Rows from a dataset
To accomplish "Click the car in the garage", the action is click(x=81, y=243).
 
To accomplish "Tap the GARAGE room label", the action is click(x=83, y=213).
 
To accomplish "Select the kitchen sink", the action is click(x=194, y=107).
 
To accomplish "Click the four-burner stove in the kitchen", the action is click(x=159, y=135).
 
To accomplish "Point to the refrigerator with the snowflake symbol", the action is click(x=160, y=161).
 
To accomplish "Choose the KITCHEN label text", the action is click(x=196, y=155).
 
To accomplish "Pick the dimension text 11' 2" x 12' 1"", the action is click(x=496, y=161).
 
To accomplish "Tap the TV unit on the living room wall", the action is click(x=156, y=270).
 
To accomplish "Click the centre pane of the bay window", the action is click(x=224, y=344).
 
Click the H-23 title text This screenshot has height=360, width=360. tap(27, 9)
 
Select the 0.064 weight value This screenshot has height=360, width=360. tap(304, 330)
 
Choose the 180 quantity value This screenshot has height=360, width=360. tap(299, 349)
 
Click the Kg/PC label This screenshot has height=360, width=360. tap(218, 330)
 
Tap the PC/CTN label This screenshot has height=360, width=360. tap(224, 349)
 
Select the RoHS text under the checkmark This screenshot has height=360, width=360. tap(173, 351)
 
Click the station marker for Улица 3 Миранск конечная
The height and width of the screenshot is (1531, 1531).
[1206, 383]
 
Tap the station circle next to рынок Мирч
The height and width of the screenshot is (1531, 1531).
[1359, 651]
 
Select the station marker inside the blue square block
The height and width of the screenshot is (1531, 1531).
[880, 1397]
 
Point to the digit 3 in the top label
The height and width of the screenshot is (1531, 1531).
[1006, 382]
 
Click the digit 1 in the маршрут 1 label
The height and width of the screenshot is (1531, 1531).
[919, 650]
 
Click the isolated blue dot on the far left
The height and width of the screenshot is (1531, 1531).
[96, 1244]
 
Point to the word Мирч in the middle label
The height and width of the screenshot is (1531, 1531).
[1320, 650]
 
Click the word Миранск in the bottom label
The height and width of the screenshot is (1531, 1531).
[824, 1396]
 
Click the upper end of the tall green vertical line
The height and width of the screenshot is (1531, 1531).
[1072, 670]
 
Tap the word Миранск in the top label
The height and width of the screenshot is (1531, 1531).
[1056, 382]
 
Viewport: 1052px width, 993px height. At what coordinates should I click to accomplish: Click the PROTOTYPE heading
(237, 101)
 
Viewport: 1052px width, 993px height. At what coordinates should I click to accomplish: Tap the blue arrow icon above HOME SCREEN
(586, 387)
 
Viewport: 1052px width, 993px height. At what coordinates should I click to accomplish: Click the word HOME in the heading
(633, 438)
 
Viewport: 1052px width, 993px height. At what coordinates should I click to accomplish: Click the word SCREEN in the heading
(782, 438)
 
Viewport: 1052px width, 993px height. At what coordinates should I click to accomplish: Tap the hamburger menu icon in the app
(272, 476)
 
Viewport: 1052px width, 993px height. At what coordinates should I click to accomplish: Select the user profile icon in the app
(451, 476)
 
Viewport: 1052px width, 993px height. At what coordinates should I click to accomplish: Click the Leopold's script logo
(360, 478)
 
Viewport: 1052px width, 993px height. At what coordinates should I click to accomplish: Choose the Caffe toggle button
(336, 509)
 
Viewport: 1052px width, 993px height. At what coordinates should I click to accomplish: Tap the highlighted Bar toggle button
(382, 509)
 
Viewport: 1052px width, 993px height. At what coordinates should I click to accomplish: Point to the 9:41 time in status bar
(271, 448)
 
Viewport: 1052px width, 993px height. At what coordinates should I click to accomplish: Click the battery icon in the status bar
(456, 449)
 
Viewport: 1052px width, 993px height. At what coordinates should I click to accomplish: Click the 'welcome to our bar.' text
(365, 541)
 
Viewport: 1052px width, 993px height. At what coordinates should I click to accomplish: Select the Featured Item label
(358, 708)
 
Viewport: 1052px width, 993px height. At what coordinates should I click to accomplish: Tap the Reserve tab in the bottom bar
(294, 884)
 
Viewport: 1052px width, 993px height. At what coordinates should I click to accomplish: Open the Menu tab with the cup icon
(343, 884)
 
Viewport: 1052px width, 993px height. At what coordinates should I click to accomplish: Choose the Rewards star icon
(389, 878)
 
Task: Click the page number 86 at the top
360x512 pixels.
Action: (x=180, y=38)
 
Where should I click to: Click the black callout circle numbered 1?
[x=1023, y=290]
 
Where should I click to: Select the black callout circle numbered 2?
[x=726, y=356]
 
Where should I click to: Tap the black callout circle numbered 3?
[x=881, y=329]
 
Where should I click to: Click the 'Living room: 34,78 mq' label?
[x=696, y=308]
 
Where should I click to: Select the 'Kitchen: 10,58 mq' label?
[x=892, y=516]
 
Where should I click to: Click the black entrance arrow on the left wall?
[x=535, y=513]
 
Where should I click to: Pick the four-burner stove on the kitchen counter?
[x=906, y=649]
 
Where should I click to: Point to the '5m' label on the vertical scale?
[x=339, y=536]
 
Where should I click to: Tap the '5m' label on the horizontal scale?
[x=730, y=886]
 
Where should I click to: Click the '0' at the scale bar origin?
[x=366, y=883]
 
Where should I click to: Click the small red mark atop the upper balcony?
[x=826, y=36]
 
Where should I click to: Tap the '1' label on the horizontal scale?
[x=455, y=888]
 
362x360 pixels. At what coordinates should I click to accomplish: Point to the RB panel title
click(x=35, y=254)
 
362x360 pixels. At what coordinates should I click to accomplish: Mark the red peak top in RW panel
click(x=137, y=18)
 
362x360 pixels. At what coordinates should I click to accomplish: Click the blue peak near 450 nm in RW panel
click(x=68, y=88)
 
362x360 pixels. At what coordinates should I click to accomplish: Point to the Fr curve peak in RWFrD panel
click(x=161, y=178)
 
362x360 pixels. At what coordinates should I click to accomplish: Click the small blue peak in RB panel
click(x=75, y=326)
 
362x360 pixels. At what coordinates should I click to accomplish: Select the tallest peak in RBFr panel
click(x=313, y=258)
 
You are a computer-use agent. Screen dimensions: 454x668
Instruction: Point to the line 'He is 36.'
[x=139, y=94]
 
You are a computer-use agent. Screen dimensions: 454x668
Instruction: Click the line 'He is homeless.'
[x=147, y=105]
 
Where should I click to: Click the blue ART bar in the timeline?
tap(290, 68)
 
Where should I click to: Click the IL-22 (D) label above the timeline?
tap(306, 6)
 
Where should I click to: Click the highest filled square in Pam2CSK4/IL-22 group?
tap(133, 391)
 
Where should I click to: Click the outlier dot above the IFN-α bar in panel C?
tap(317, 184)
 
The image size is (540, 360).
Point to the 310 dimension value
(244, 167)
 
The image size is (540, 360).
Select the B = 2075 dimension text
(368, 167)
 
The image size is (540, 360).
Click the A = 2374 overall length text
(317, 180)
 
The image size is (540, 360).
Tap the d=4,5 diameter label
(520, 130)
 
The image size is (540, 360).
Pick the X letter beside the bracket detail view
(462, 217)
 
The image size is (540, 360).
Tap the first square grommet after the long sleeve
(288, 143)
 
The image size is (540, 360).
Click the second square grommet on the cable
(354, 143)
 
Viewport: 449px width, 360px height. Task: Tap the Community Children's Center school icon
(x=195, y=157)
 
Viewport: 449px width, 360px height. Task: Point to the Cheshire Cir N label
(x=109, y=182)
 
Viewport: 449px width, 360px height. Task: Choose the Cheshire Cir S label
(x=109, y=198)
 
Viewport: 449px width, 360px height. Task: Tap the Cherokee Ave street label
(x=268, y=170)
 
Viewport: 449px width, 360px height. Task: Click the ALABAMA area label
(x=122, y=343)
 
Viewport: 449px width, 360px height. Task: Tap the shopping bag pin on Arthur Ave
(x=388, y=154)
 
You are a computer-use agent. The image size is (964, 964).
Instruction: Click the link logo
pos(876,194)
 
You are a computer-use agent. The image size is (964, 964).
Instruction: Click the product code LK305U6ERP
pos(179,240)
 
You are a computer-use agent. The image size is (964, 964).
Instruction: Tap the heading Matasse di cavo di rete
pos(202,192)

STATED EXERCISE —
Pick out every line of the rows above that contains the string "left". Case counts.

TASK SOLUTION —
Click the isolated blue dot on the far left
Where should I click to: Click the black entrance arrow on the left wall?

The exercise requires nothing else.